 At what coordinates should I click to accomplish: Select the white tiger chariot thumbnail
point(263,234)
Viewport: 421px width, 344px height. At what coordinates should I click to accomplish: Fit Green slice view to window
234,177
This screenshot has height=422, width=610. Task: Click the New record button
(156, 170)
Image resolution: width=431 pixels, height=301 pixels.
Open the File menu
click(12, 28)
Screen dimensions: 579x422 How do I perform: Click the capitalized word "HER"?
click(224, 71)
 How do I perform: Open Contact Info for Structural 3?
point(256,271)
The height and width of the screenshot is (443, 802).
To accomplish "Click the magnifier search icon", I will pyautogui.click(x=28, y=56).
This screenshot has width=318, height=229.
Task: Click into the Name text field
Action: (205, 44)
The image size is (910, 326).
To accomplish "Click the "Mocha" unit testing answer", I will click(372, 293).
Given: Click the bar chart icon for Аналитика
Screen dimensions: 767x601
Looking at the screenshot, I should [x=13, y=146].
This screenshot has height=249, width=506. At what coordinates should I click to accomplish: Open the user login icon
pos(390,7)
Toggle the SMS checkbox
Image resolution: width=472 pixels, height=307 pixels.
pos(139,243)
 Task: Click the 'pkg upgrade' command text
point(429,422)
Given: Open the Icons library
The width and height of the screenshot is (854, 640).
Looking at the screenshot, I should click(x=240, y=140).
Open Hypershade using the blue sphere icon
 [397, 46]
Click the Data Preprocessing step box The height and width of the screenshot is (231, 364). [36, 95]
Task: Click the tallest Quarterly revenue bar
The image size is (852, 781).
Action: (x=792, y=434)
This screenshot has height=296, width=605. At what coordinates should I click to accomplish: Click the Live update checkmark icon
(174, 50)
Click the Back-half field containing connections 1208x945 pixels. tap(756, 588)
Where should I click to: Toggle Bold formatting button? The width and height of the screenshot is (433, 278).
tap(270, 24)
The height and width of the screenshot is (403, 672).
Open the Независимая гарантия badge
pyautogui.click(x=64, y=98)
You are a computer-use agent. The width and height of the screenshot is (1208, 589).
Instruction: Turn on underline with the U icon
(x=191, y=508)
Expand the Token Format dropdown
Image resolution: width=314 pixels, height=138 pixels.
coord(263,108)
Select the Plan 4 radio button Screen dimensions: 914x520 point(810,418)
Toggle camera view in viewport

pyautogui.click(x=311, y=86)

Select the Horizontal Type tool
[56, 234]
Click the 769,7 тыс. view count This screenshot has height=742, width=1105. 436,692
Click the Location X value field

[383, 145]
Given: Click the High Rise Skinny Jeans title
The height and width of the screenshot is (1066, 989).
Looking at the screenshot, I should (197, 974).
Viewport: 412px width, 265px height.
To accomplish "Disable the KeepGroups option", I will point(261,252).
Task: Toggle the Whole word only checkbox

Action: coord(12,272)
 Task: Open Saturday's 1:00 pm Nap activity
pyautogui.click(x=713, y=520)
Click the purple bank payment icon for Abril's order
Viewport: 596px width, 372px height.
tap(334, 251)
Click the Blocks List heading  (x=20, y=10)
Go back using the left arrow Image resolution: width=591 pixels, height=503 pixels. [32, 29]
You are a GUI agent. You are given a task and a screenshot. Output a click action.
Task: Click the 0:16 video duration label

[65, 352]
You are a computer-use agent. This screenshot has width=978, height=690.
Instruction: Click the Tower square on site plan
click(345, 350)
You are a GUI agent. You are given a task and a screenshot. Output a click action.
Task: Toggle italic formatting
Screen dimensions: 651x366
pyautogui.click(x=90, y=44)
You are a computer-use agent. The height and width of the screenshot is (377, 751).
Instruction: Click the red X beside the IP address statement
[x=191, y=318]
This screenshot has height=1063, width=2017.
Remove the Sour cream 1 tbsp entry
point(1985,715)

_ _ _ _ _ _ _

- **Exercise requirements**
Return solely the count of lines in the data above in which the word "computer" occurs.

- **Task result**
3